Article de Jimy Bercon (IGE 2021)

 

 

Le sport victime du changement climatique :

Le dernier rapport du WWF [1] ainsi que le travail réalisé par l’ONG « Rapid Transition Alliance » [2] pointent du doigt la vulnérabilité du sport face au dérèglement climatique.  Ces travaux on mit en évidence les risques de ne plus pouvoir pratiquer certains sports à certaines périodes de l’année et de voir de nombreux évènements sportifs annulés pour cause de canicule, manque de neige, sécheresse des cours d’eau, montée du niveau de la mer ou encore pollution de l’air.
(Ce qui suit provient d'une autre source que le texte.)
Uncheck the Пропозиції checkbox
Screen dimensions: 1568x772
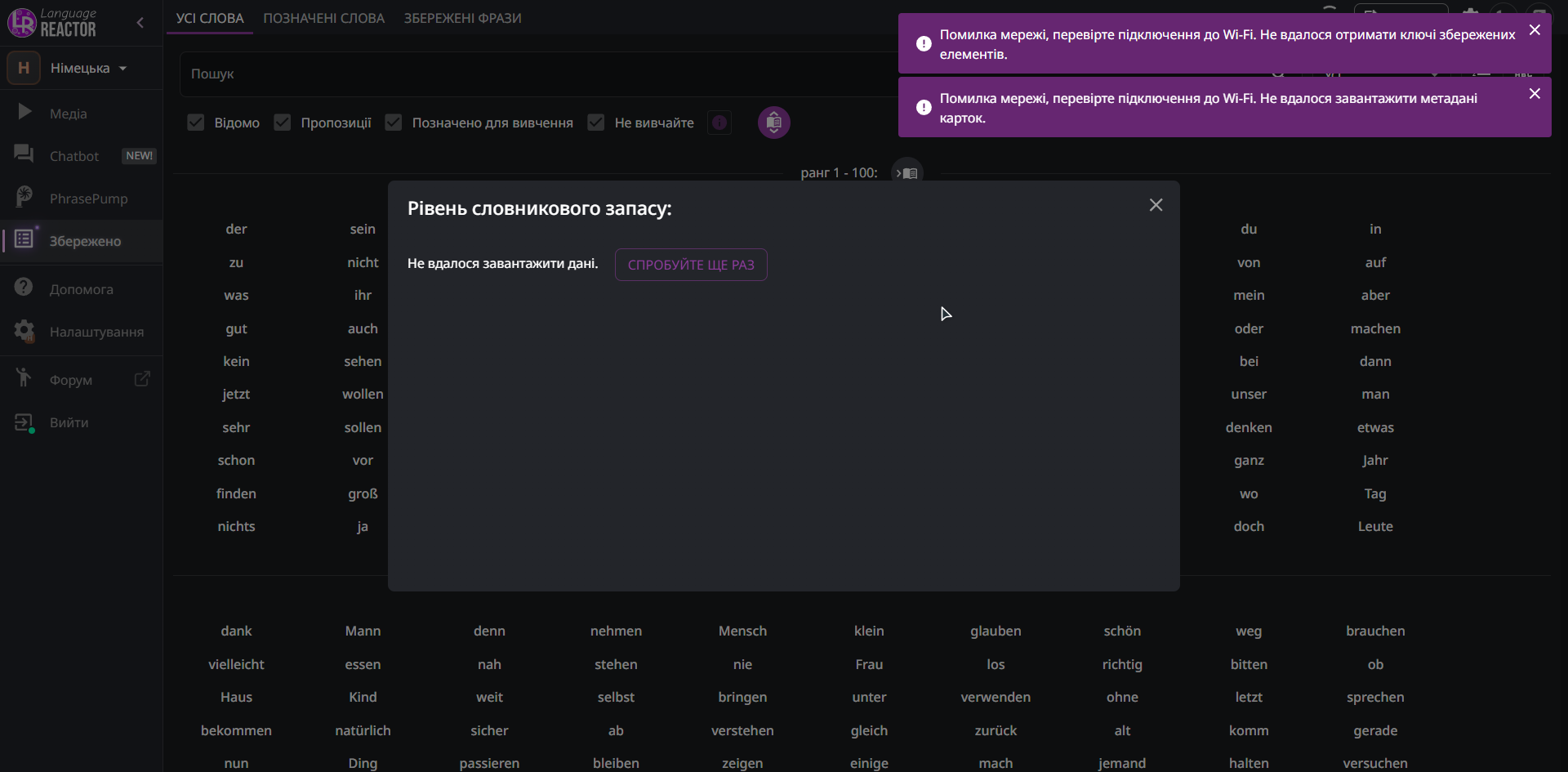click(x=283, y=123)
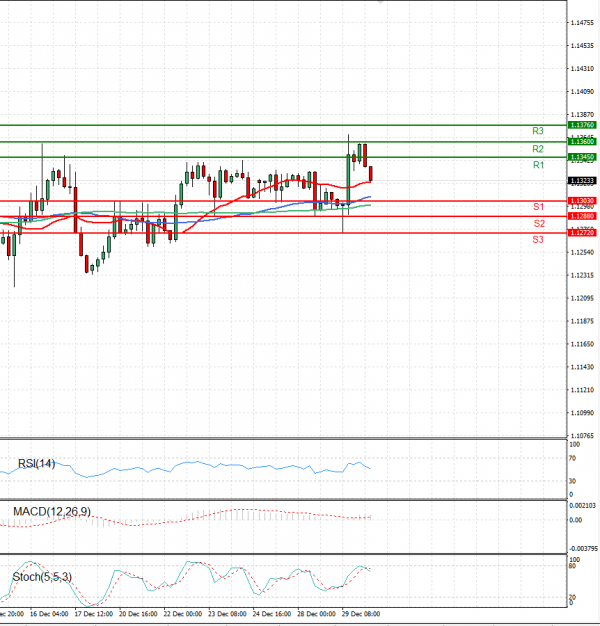Viewport: 600px width, 626px height.
Task: Click the R1 resistance level label
Action: (537, 164)
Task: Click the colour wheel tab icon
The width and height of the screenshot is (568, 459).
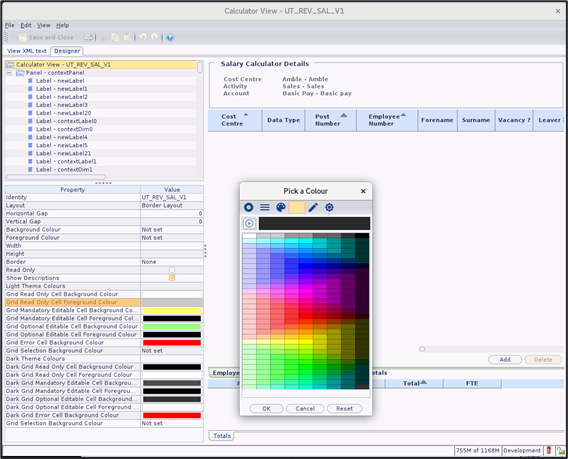Action: click(248, 207)
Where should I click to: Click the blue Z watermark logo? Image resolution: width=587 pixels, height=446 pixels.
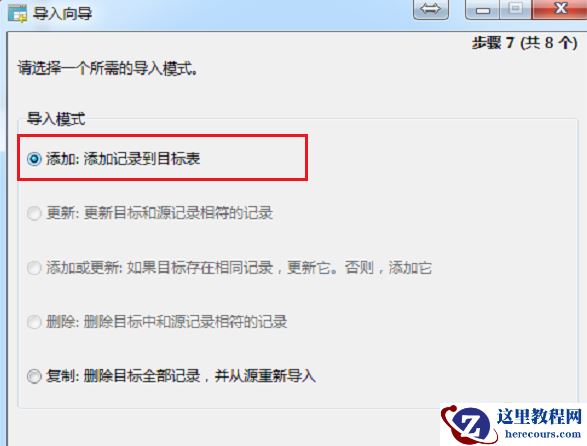470,426
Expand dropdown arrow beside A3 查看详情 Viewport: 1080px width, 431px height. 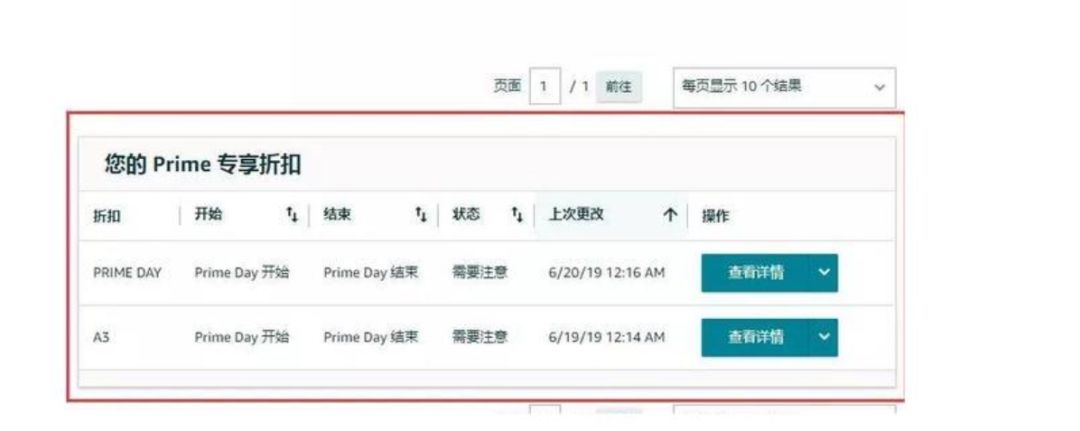824,337
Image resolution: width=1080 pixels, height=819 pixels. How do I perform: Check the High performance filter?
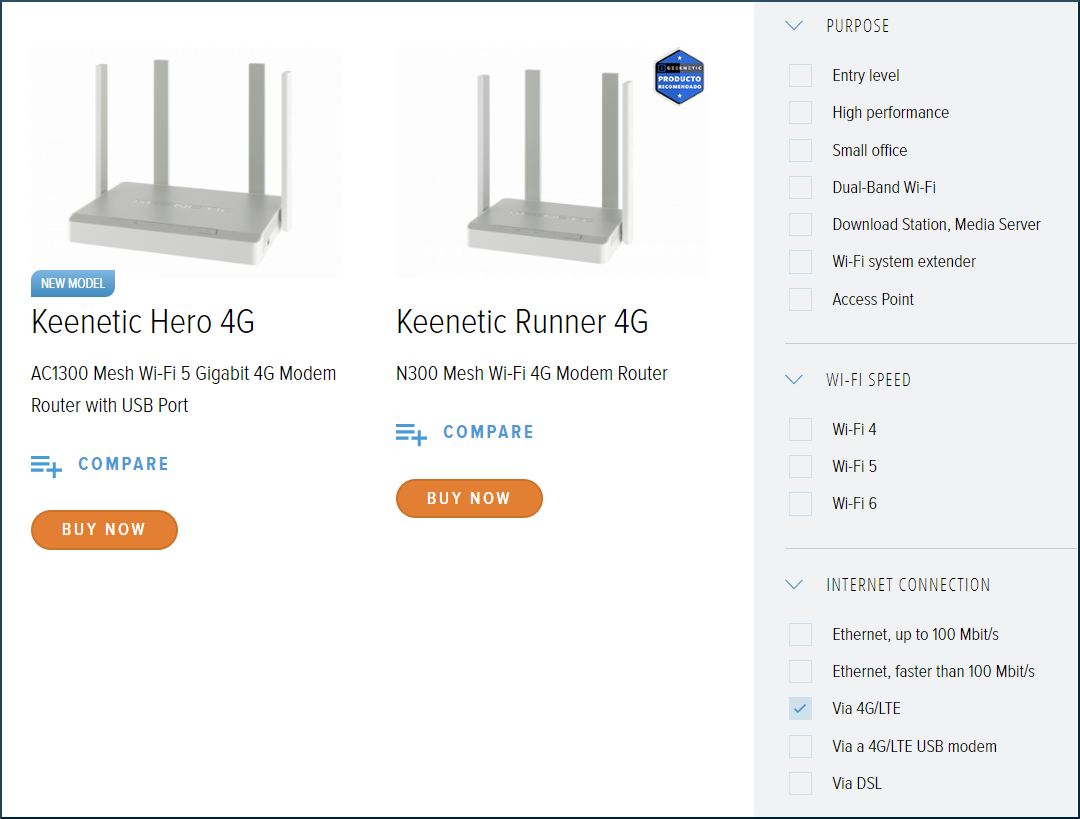click(800, 112)
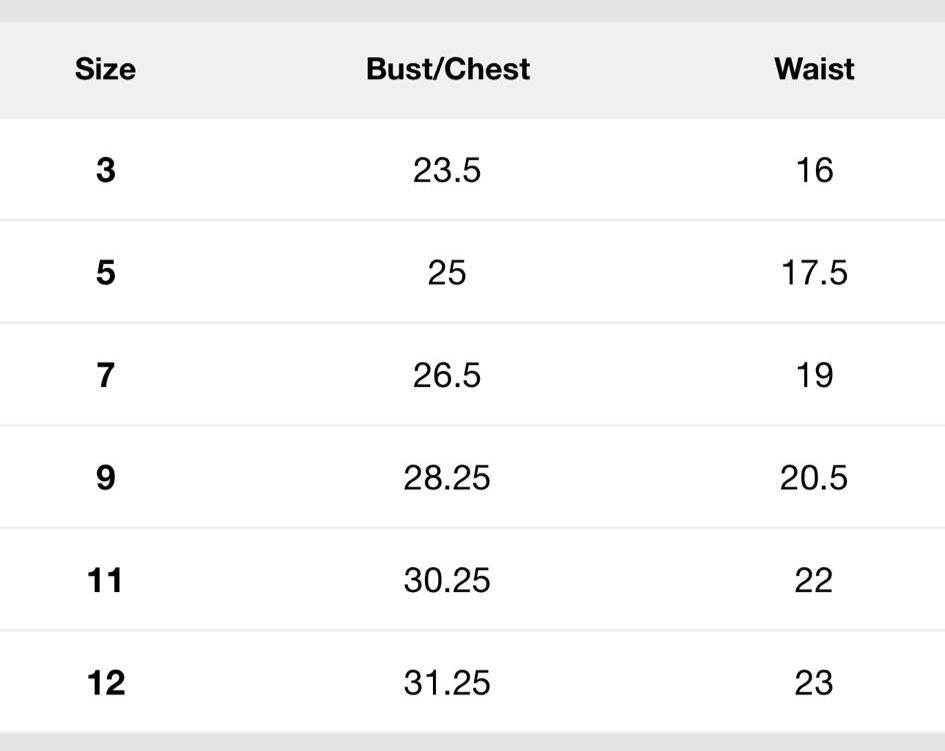The height and width of the screenshot is (751, 945).
Task: Click the 26.5 bust value for size 7
Action: pyautogui.click(x=447, y=375)
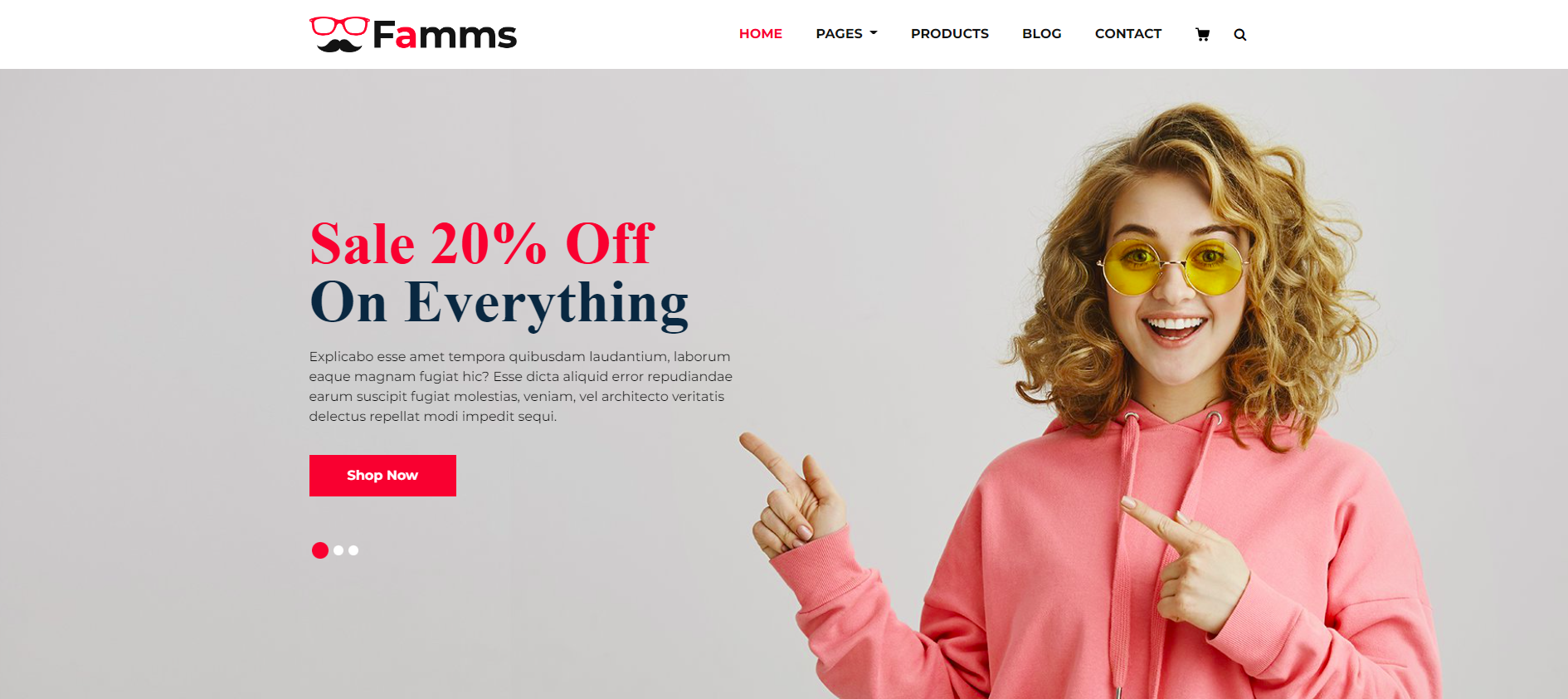The height and width of the screenshot is (699, 1568).
Task: Click the Sale 20% Off heading
Action: coord(482,244)
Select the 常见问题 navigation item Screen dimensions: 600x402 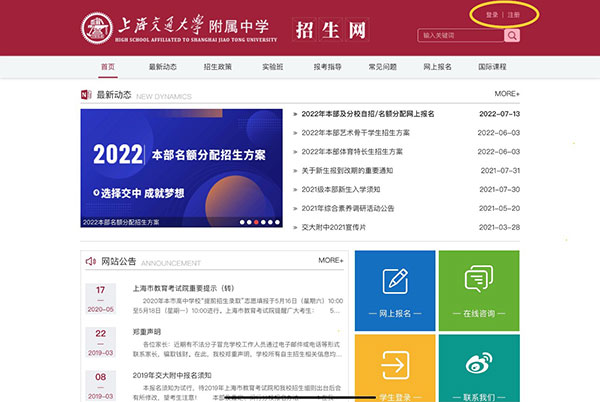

Comment jouer au foot sur une herbe brulée par la chaleur, courir un marathon dans une ville irrespirable, skier sans neige, monter un col en vélo par 45° ou même jouer au handball dans un gymnase dont la climatisation n’est plus adaptée ? Chaque sport étant atypique et de plus en plus structuré par des règles précises, il en devient très peut résilient face aux changements. Des épreuves tel que Roland Garros requièrent par exemple une température supportable pour les joueurs et spectateurs, l’absence de pluie pour la terre battue et un minimum de vent pour éviter les effets de déviation de la balle. Le constat est sans appel, le sport est, et sera, une des premières victimes du changement climatique.

 

Le sport responsable de la dégradation de l’environnement :

Le poids économique du « sport » est tout sauf négligeable. Il représente aujourd’hui environ 2% du PIB mondial soit environ 1200 milliards d’€, et est en croissance d’environ 4% par an. Ce marché intègre à la fois la production industrielle, la part des collectivités, la consommation des ménages et le sport business [3].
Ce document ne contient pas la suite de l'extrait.